딥러닝에서 풀링층이란?
Overview
In artificial neural networks, a pooling layer is a function that reduces the dimension of input data into smaller local units. Keeping only the maximum value within a specified region is called max pooling, while retaining the average value of a specified region is referred to as average pooling.
Definition
For $m \times m$ matrix $\mathbf{X} = [X_{ij}]$, the following function is called max pooling.
$$ \begin{align*} P_{\text{max}} : \mathbb{R}^{n \times n} &\to \mathbb{R} \\ \mathbf{X} &\mapsto \max \left\{ X_{ij} : 1 \le i, j \le m\right\} \end{align*} $$
The following function is called average pooling.
$$ \begin{align*} P_{\text{avg}} : \mathbb{R}^{n \times n} &\to \mathbb{R} \\ \mathbf{X} &\mapsto \frac{1}{m^2} \sum_{i=1}^{m} \sum_{j=1}^{m} X_{ij} \end{align*} $$
Explanation
Despite being named “pooling,” it can actually be omitted. According to the above definition, simply calling it maximum or average conveys the same meaning. A pooling layer refers to a function that partitions input data into small regions and applies a pooling operation to each region. This can be redefined as follows: For $k \in \mathbb{N}$ and $n = km$, the function defined below as $P_{\text{max}} : M(\mathbb{R}^{n \times n}) \to M(\mathbb{R}^{m \times m})$ is called a max pooling layer.
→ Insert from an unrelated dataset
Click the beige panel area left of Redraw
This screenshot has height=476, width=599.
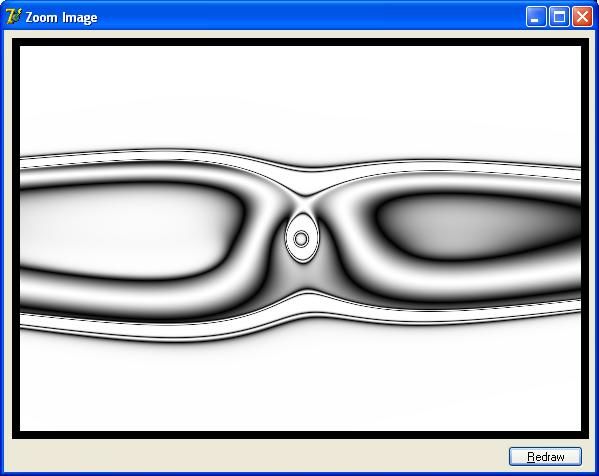coord(260,457)
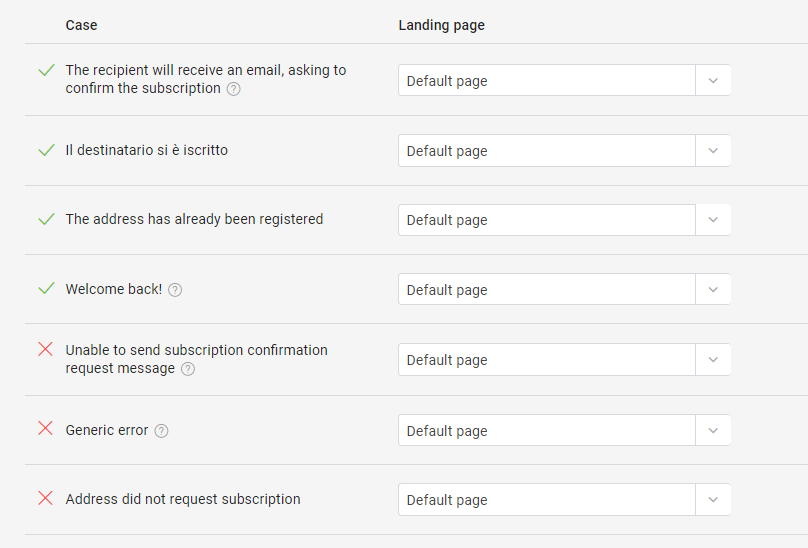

$$ \begin{align*} \mathbf{Y} &= P_{\max}(\mathbf{X}) \\ Y_{ij} &= \max \{ X_{(i-1)k+p, (j-1)k+q} \mid 1 \le p, q \le k \}. \end{align*} $$
$P_{\text{avg}} : M(\mathbb{R}^{n \times n}) \to M(\mathbb{R}^{m \times m})$ defined as follows is called an average pooling layer.
$$ \begin{align*} \mathbf{Y} &= P_{\operatorname{avg}}(\mathbf{X}) \\ Y_{ij} &= \dfrac{1}{k^{2}} \sum_{p=1}^{k} \sum_{q=1}^{k} X_{(i-1)k+p, (j-1)k+q} \end{align*} $$
Using the deep learning package Flux.jl for Julia, calculations on a simple matrix are as follows.
julia> using Flux
julia> mp = MaxPool((2,2))
MaxPool((2, 2))
julia> ap = MeanPool((2,2))
MeanPool((2, 2))
julia> A = collect(1.0:16.0) |> x->reshape(x, 4,4,1,1)
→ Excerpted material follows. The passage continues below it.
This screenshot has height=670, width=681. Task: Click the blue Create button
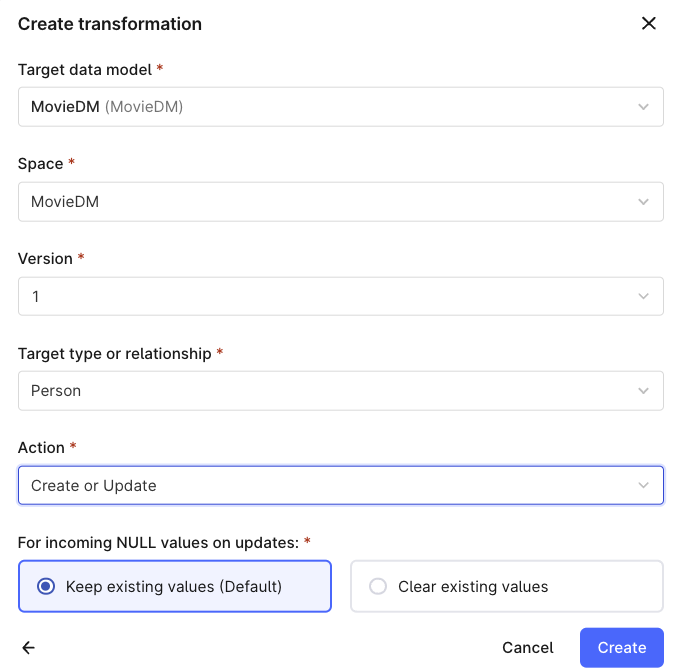tap(621, 647)
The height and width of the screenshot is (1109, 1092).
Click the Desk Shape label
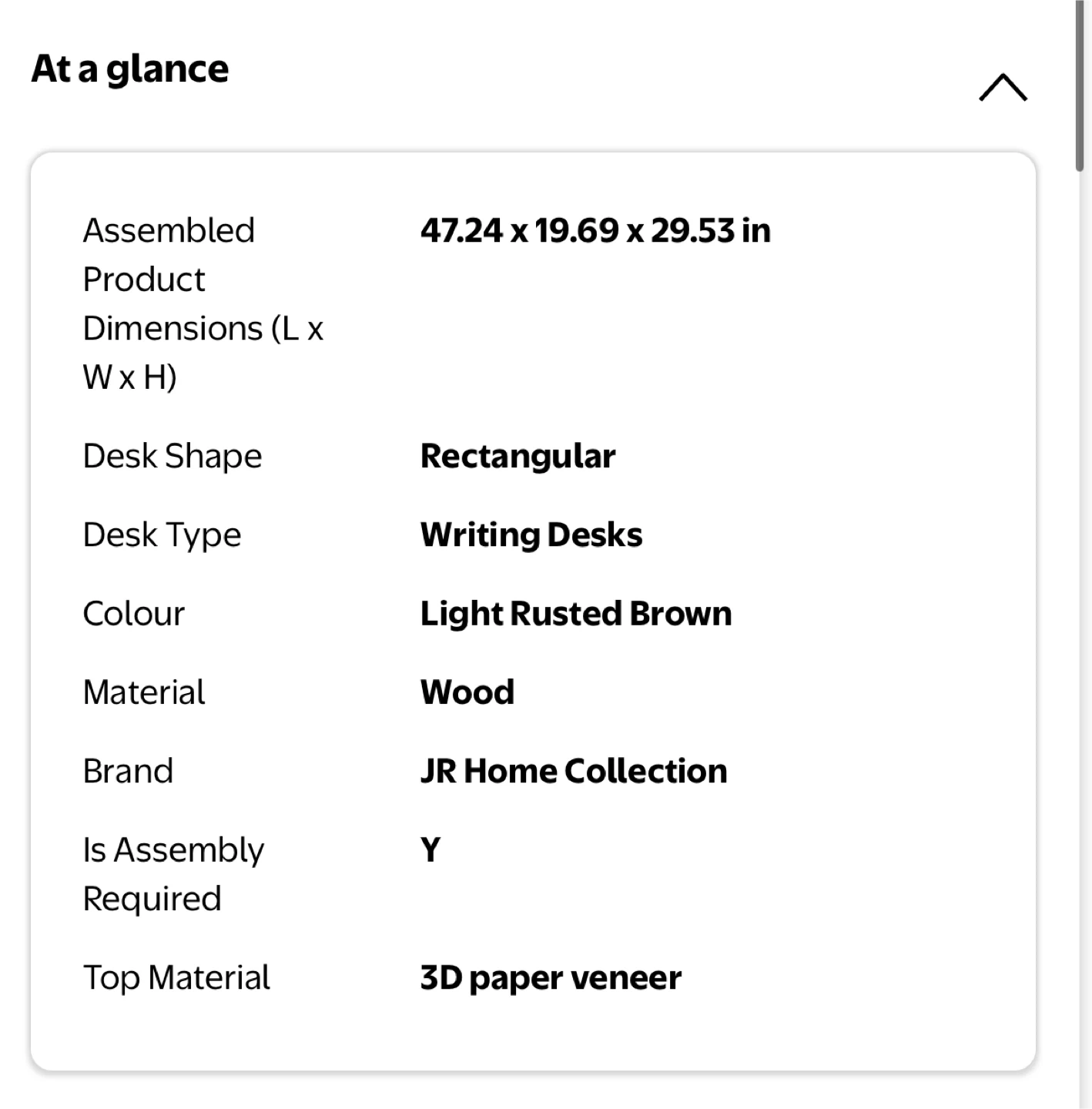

4×4×1×1 Array{Float64, 4}:
[:, :, 1, 1] =
1.0 5.0 9.0 13.0
2.0 6.0 10.0 14.0
3.0 7.0 11.0 15.0
4.0 8.0 12.0 16.0
julia> mp(A)
2×2×1×1 Array{Float64, 4}:
[:, :, 1, 1] =
6.0 14.0
8.0 16.0
julia> ap(A)
2×2×1×1 Array{Float64, 4}:
[:, :, 1, 1] =
3.5 11.5
5.5 13.5